■ TASK INPUT:
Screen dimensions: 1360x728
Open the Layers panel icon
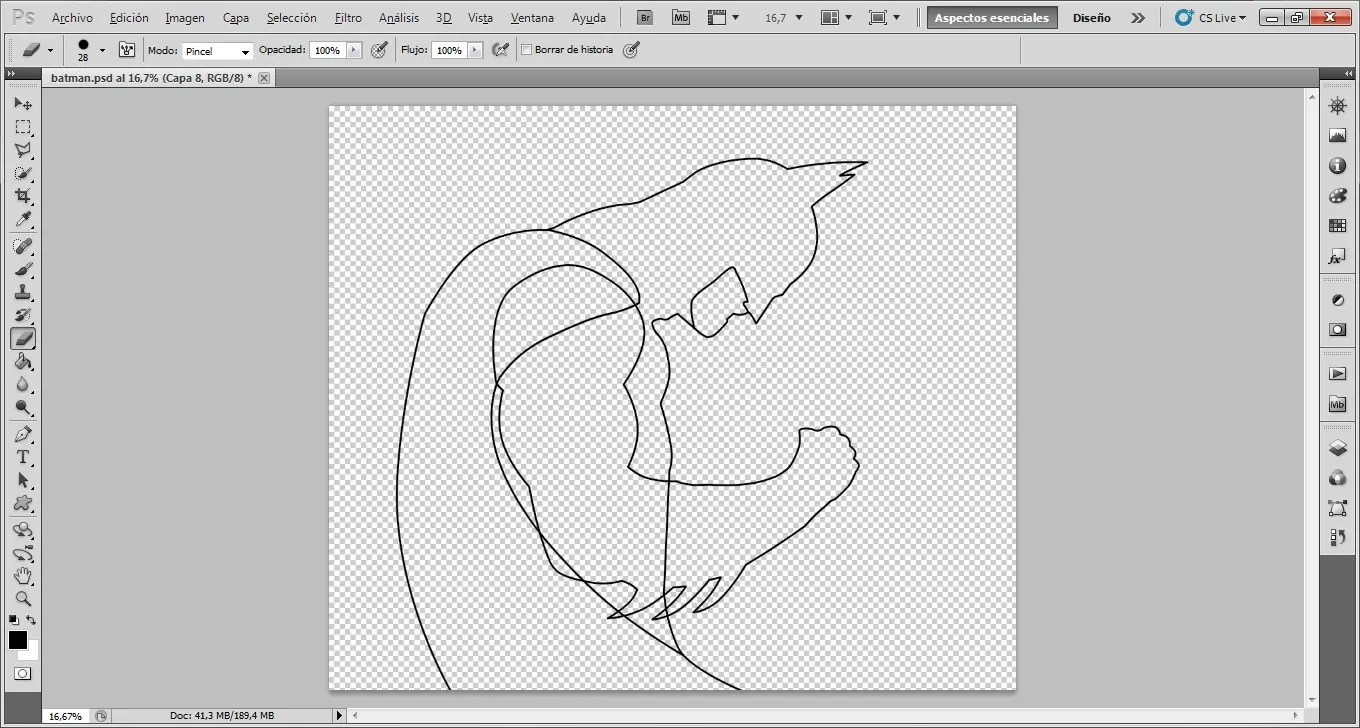tap(1337, 449)
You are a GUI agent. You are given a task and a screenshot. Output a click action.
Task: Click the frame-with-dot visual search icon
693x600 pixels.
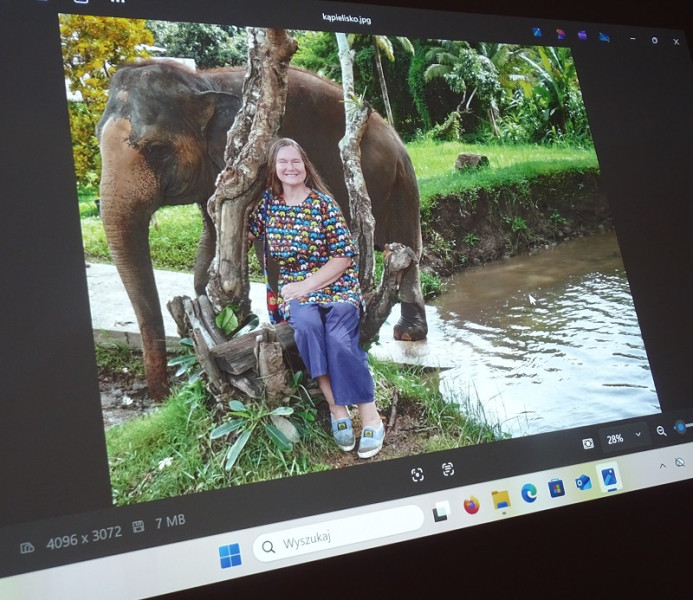click(x=417, y=475)
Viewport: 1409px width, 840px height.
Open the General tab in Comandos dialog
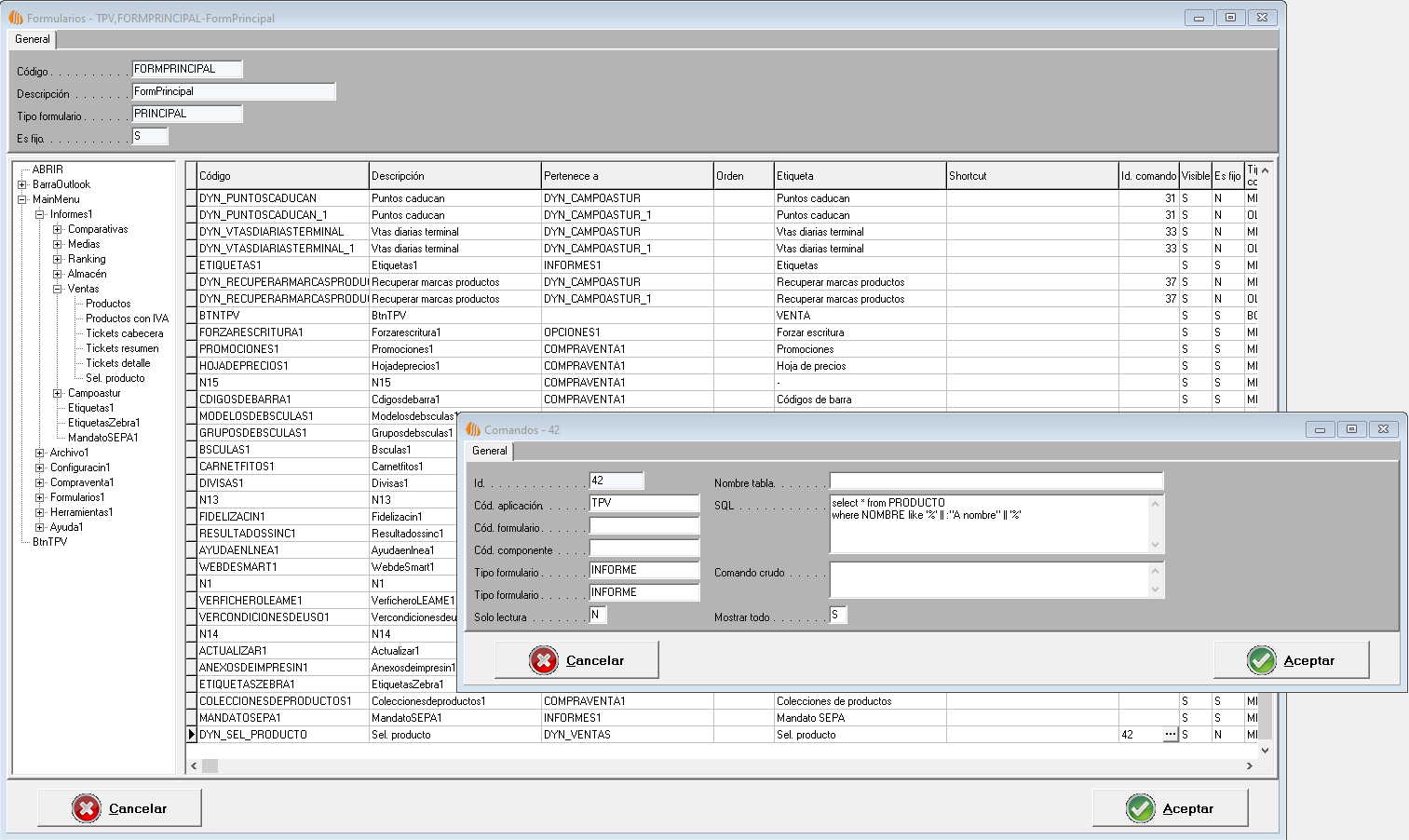pos(490,451)
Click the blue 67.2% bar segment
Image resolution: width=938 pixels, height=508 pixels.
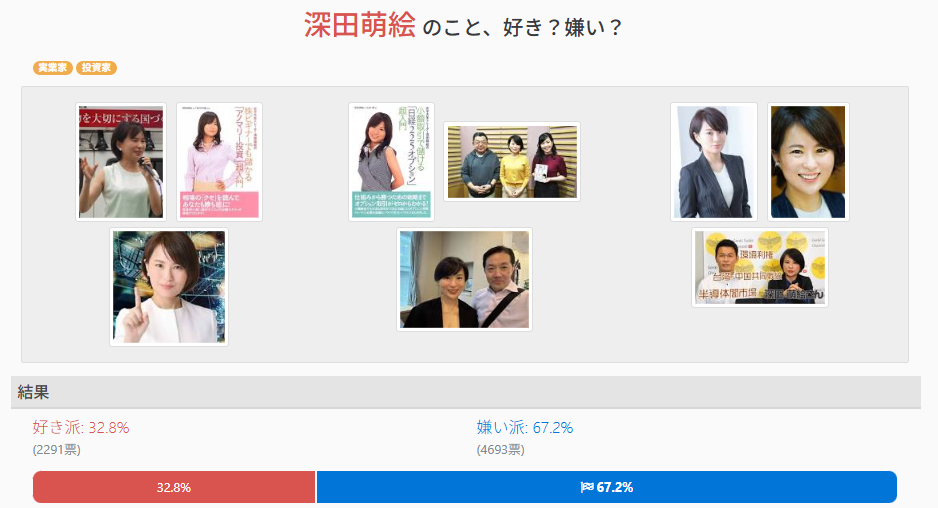(607, 487)
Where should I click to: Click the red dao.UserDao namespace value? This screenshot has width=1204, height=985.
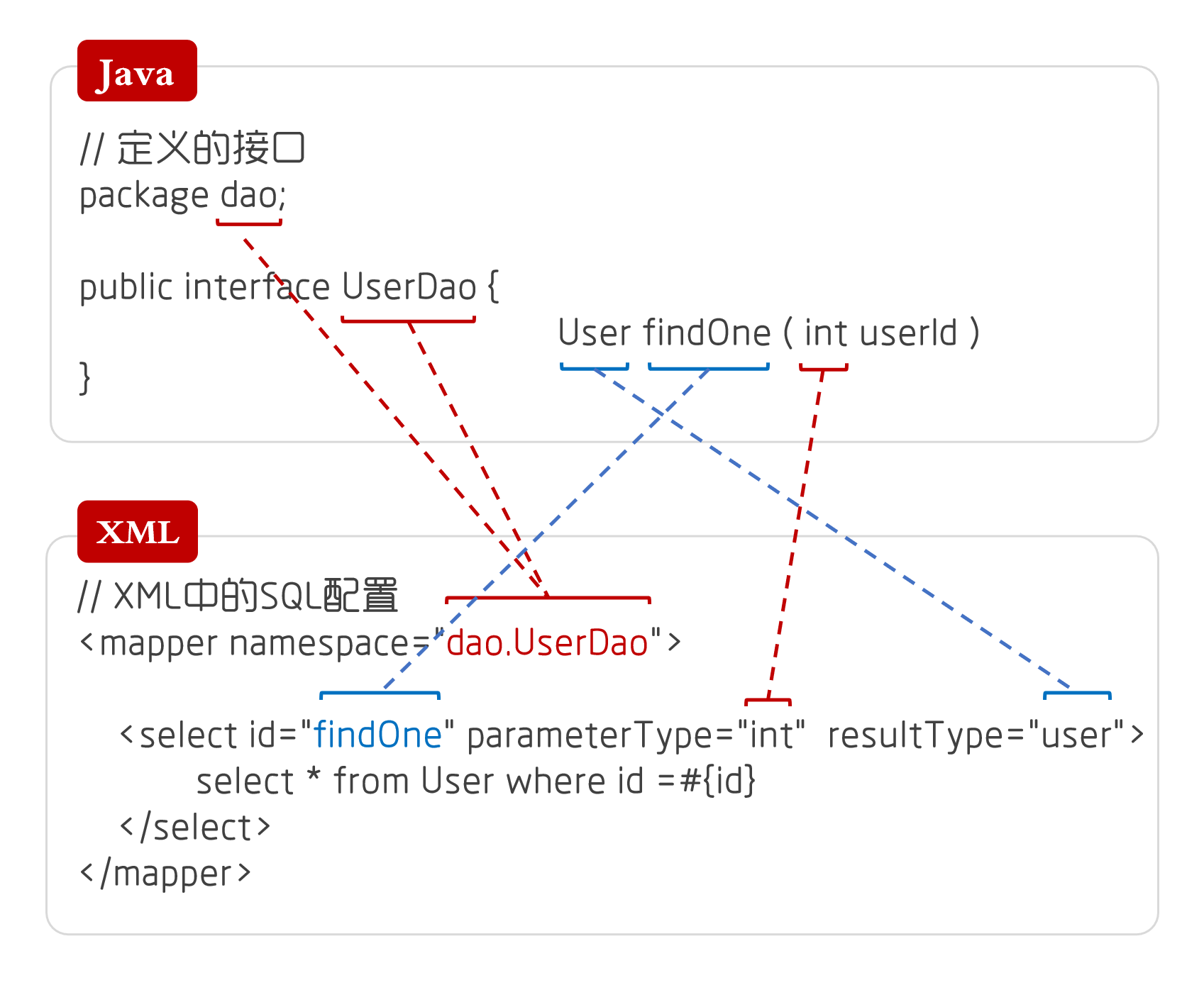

■ PROMPT: Give the number of lines that contain "screenshot" in the material above, with no other text.

■ ANSWER FOR THE TASK: 2